▸ Exercise: Beginning with the line that contains "1568x661 pixels.", reproduce the remaining lines of the material exactly, up to and including the last one, but no pictures.

Available data below:

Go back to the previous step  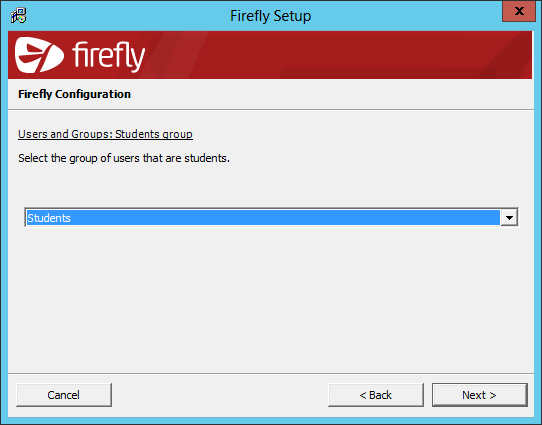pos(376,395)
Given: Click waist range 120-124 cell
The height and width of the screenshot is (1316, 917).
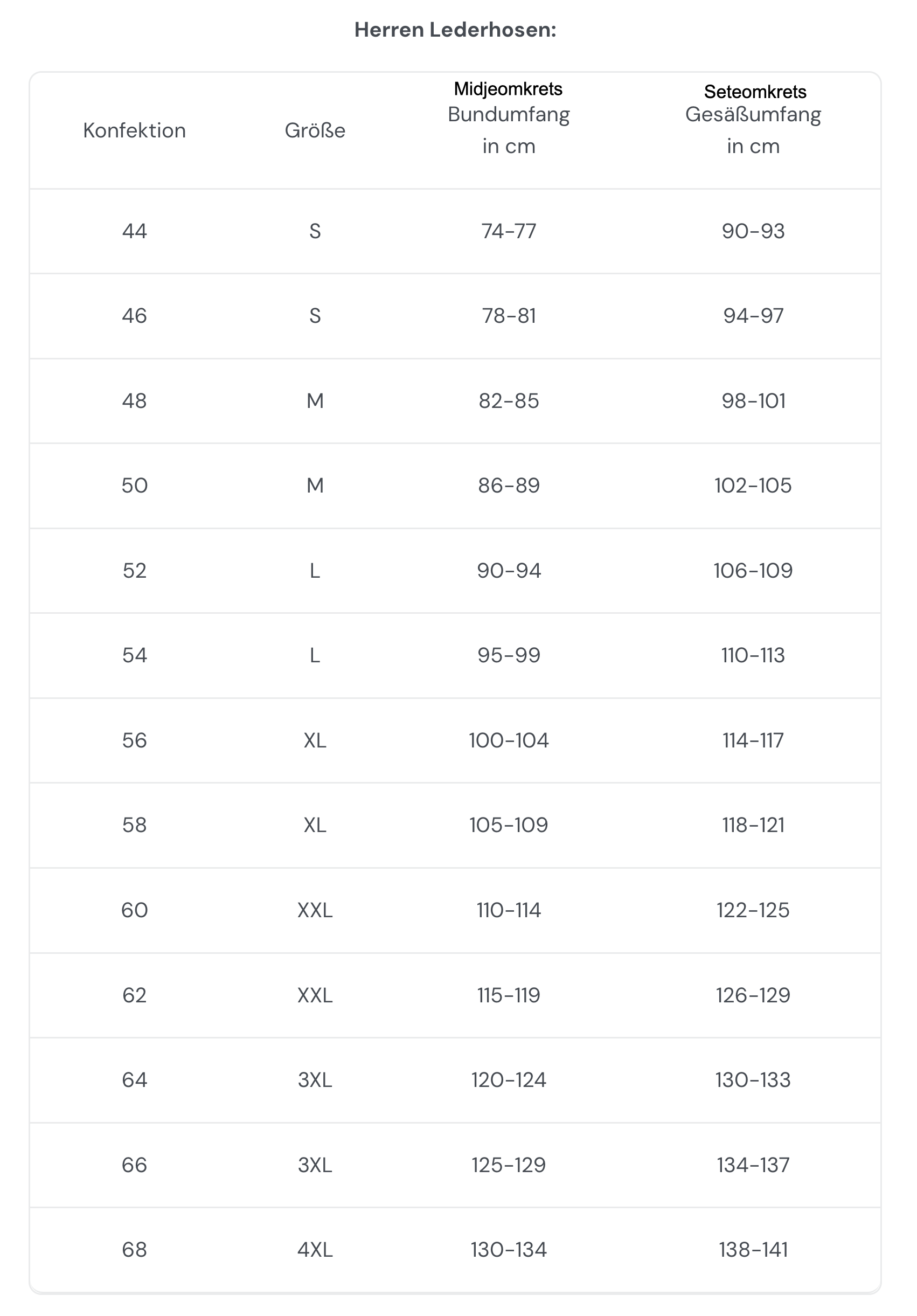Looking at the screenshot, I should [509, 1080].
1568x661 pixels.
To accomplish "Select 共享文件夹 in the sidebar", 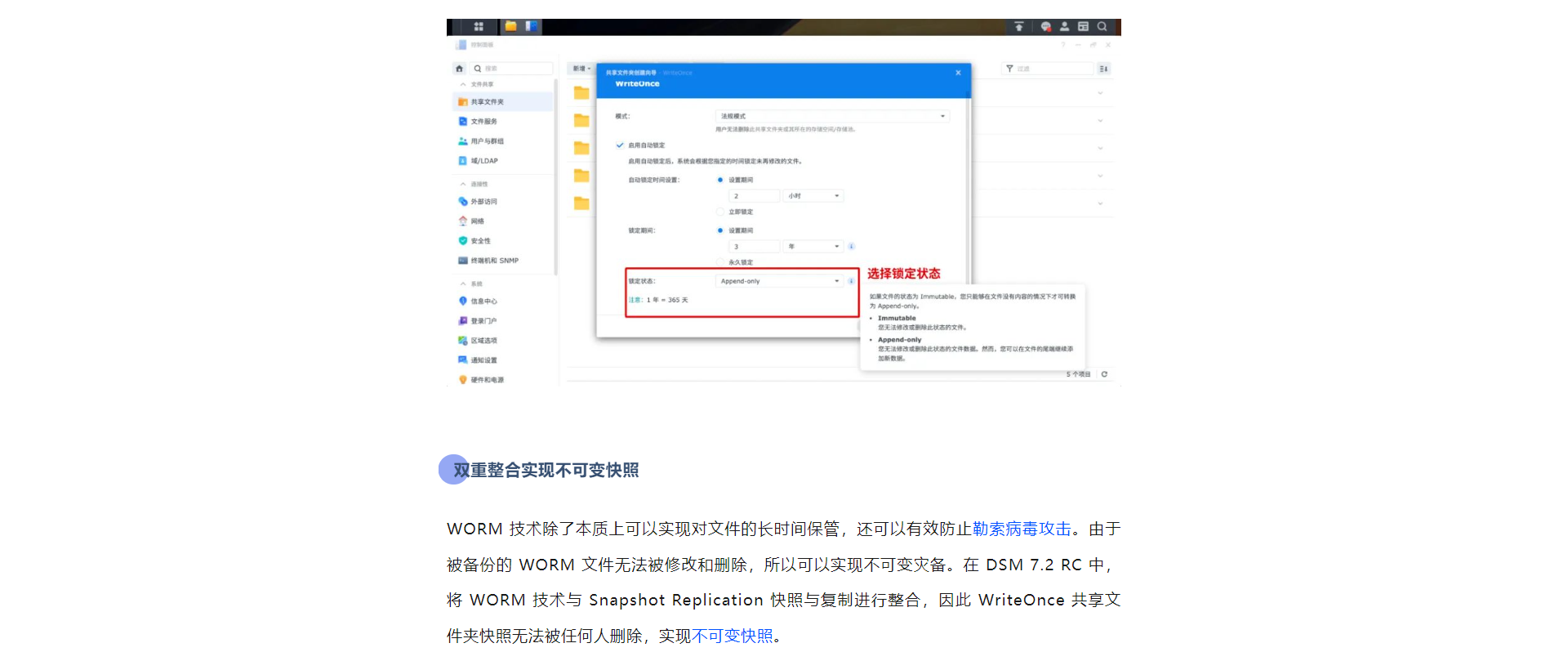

End of Available data.

▸ Answer for the task:
1568x661 pixels.
To accomplish "Select 共享文件夹 in the sidebar", 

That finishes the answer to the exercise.